Some Americans saw the presidential candidacy of Barack Obama, and his election in 2008 as the first black president of the United States, as a sign that the nation had, in fact, become post-racial. The conservative radio host Lou Dobbs, for example, said in November 2009, "We are now in a 21st-century post-partisan, post-racial society." Two months later, Chris Matthews, an MSNBC host, said of President Obama, "He is post-racial by all appearances. You know, I forgot he was black tonight for an hour."

However, public opinion on whether the United States is post-racial is itself divided starkly by race. In a Washington Post/ABC News poll conducted in December 2014, about 50% of white respondents said they believed that the justice system treats Americans of all races equally, but only 10% of African-Americans said the same. In the spring of 2015, according to a Gallup poll, 13% of black Americans surveyed identified race relations as the most important problem the United States faces, compared with 4% of white Americans.

Arguments that the United States is not post-racial frequently emphasize the treatment of African-Americans and other racial minorities in the criminal justice system and in interactions with the police. Killings of unarmed African-Americans, often by police officers, have been widely publicized. In 2015, according to a study by The Guardian, police officers in the United States killed 7.13 black Americans per million, compared with 2.91 white Americans per million. Additionally:

Young black men were nine times more likely than other Americans to be killed by police officers in 2015, according to the findings of a Guardian study that recorded a final tally of 1,134 deaths at the hands of law enforcement officers this year.

Despite making up only 2% of the total US population, African American males between the ages of 15 and 34 comprised more than 15% of all deaths logged this year by an ongoing investigation into the use of deadly force by police. Their rate of police-involved deaths was five times higher than for white men of the same age.

Such killings had a marked effect on public perceptions of race relations in America. The 13 percent of black Americans who called race relations the most pressing problem in the United States in the spring 2015 Gallup poll dwarfed the 3 percent that Gallup reported at the beginning of 2014. And the percentage of white Americans who said race relations were the most important issue rose to 4 percent in 2015 from 1 percent in 2014.

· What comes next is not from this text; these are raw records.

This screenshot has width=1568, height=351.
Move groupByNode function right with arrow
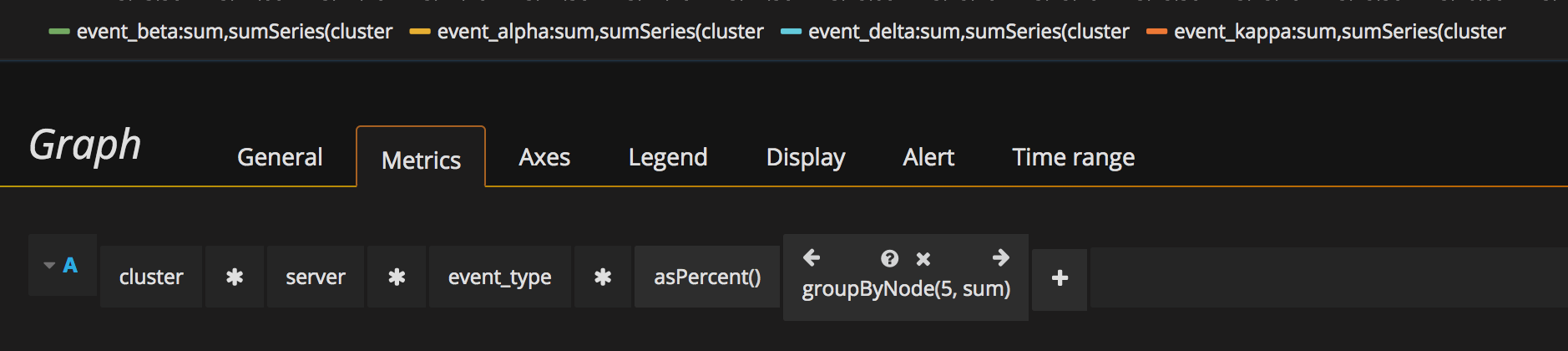click(1000, 258)
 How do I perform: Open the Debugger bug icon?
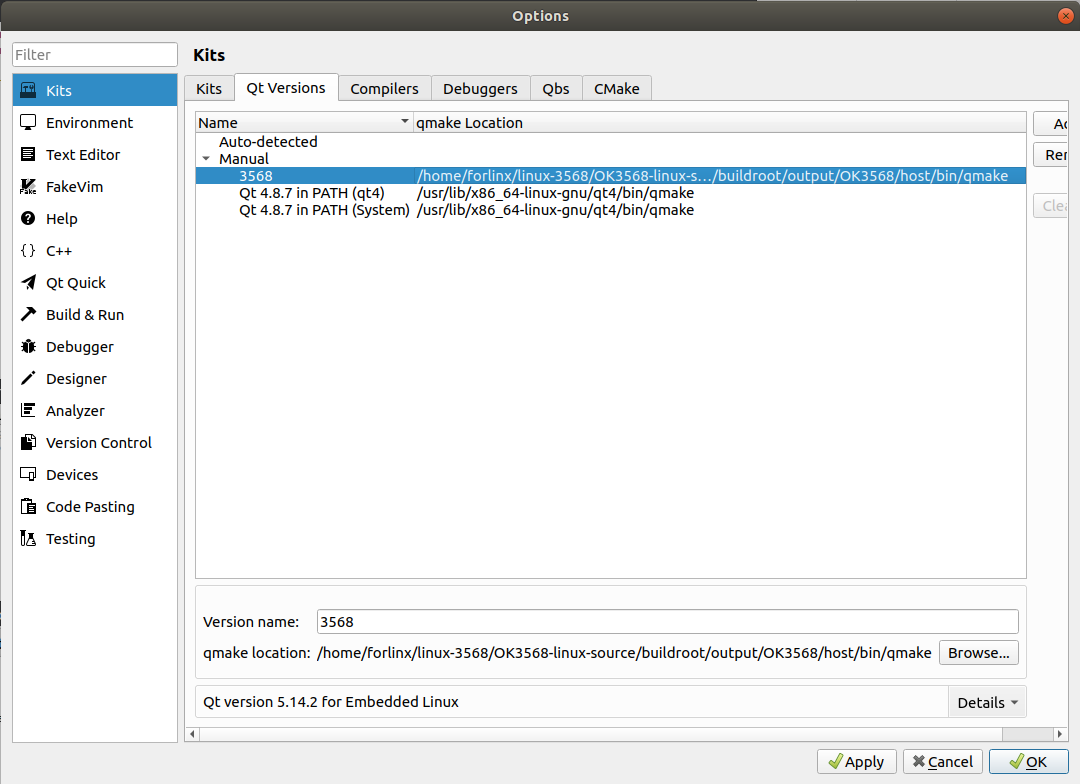point(28,346)
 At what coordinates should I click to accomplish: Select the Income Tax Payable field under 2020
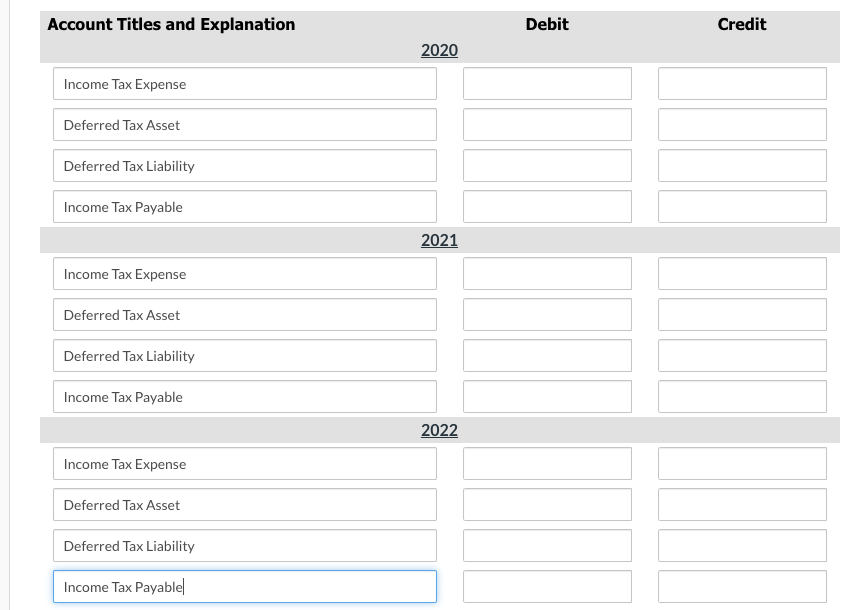pos(245,206)
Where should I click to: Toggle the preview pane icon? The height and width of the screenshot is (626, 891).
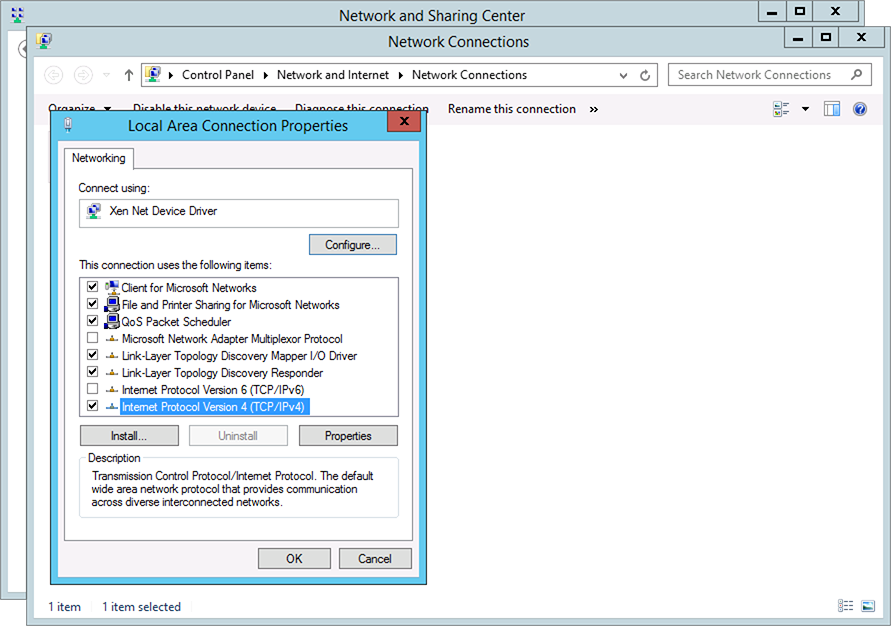coord(832,109)
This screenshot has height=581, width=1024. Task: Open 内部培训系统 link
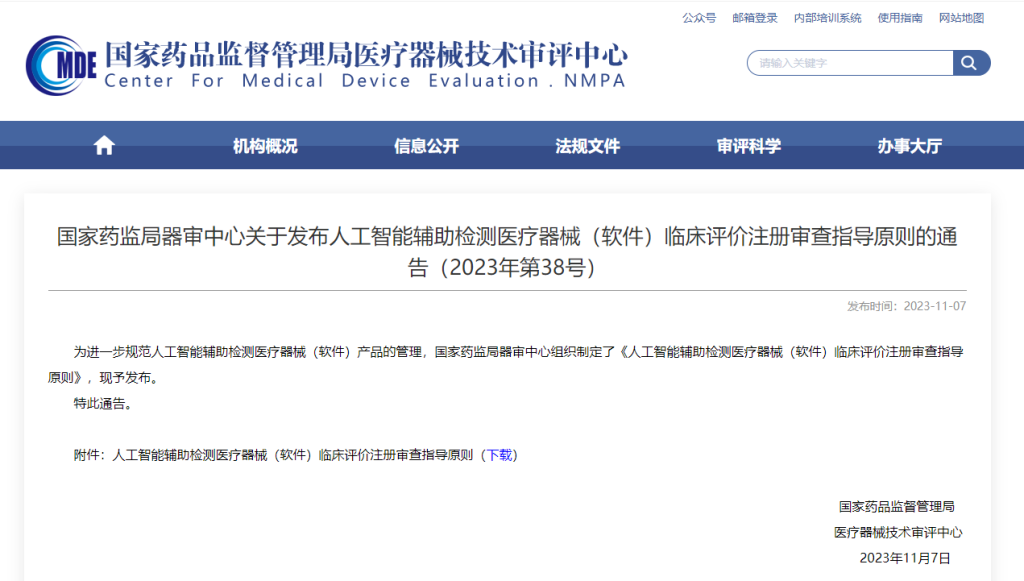[827, 18]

In response to high-profile incidents such as the fatal shootings of Michael Brown, Aiyana Jones, Trayvon Martin, Laquan McDonald, Tamir Rice, and Walter Scott, and the death of Freddie Gray from a spinal-cord injury sustained in police custody, academics and journalists have denounced claims that America is post-racial. Ta-Nehisi Coates wrote in The Atlantic in 2015 that the phrase "post-racial" was "usually employed by talk-show hosts and news anchors looking to measure progress in the Obama era." And Anna Holmes wrote in The New York Times, "Chattel slavery and the legacies it left behind continue to shape American society. Sometimes it seems as if the desire for a 'post-racial' America is an attempt by white people to liberate themselves from the burden of having to deal with that legacy."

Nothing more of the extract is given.